The LED array by Axion BioSystems [29] offers LED arrays for up to 48 wells using four different wavelengths. However, these wavelengths are not in the UV region, and no high-powered LEDs are used. The designed LED array offers sample irradiation for a full 96-well format with 365 nm. Also, the array offers spatial control, i.e., not only a homogenous irradiation of a single ultra-high-power LED, as offered by Prixmatix Ltd. [30]. The LED array can be adapted to versatile setups, e.g., by exchanging LEDs to be able to illuminate with different wavelengths. Furthermore, LED intensities, as well as illumination times, can be easily controlled and programmed by a simple and cheap microcontroller with the possibility of operating each LED row at different frequencies and runtimes. An example code of how the microcontroller (Arduino Uno, AZ-Delivery Vertriebs GmbH, Deggendorf, Germany) could be programmed to control the LED drivers, thus controlling the on/off time of each LED row, is attached in the Supplementary Material S2. The code is written using an open source software and can be adapted to the application.

4. Conclusions

The successfully designed 96-well high power UV LED array presents an opportunity for combinatorial analysis in e.g., photochemistry, where a high light intensity is needed for the investigation of various reactions. Heat management and a lateral ventilation system to avoid heat accumulation were established and a stable light intensity was achieved. The lateral ventilation system by radial fans with the suitable 3D designed and printed mounting is crucial to achieving stable illumination. Sufficient cooling is achieved using 85 W Peltier elements for the LED array. An automated LED control using a cheap microcontroller was established.

[Stored records]
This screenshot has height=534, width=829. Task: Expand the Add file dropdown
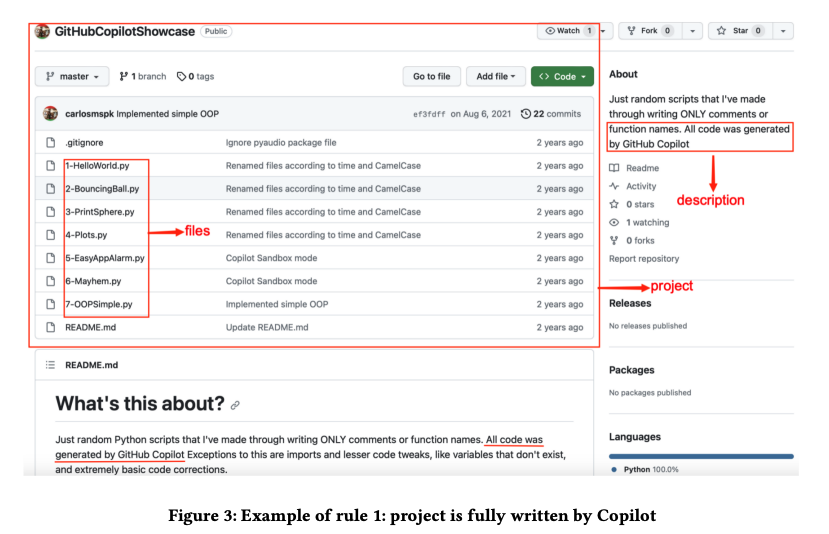pyautogui.click(x=496, y=77)
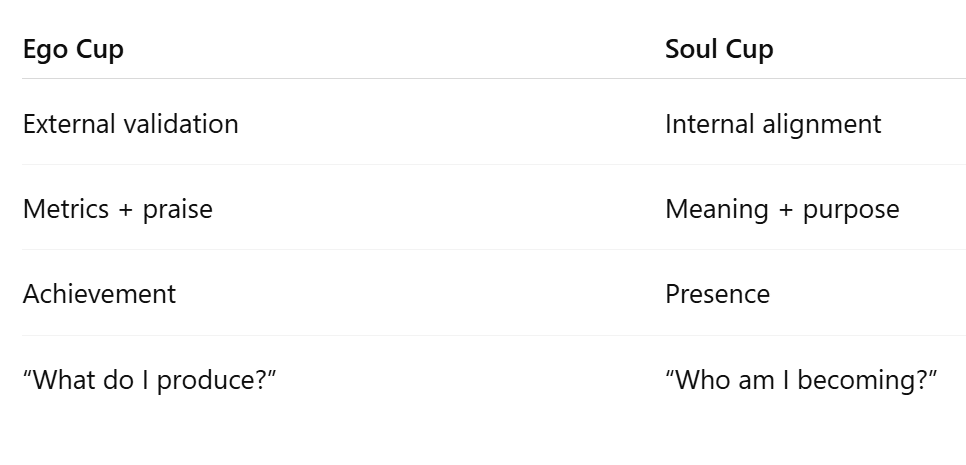The width and height of the screenshot is (966, 465).
Task: Click the "Who am I becoming?" cell
Action: tap(801, 380)
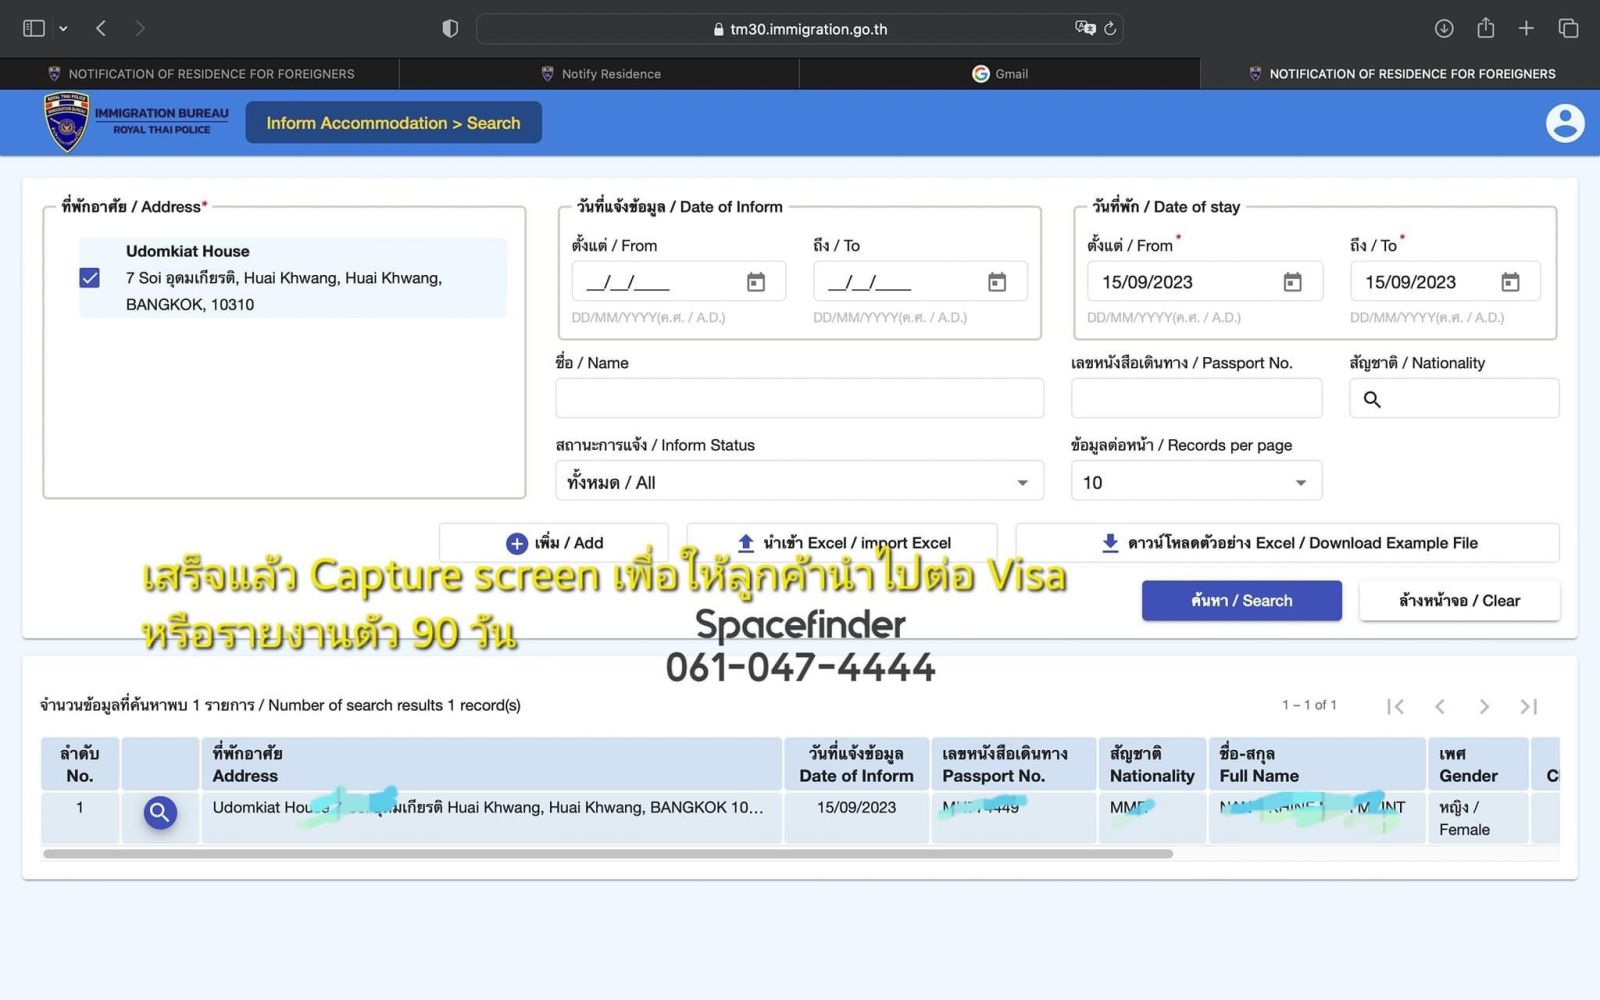
Task: Click the magnifier icon in result row 1
Action: [160, 813]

→ What to do
Resume the passage about the 96-well UV LED array, starting right after its last sentence.

→ Answer section
The array has the potential for miniaturized applications. It was designed for a standard 96-well microtiter plate and can be integrated into an automated robot assay system, such as a TECAN robot. The LED array can be practically built for every desired wavelength. Furthermore, an array with multiple wavelengths is possible, and thus, this design can be used and adapted for multiple applications in different areas of research interest. Moreover, depending on the application, the matrix of how the LEDs are arranged can be easily adapted.

LED output could be further optimized by using a more complex setup, which includes a control feedback loop for regulating the cooling temperature, such as a PID controller. Furthermore, the spatial precision of the array could be further enhanced by using silicon domes with a smaller irradiation angle as lenses for the LEDs. It was demonstrated that scattering light effects from LEDs into neighboring sample wells can be reduced by simply adding crossbraces in the microtiter plate mounting. In order to achieve an enhanced control and further reduce scattering light effect, the 3D designed microtiter plate mounting could be extended so that each LED is enclosed. Each LED could also be controlled individually by an LED driver, enhancing the spatial illumination control and making possible the individual illumination of each sample.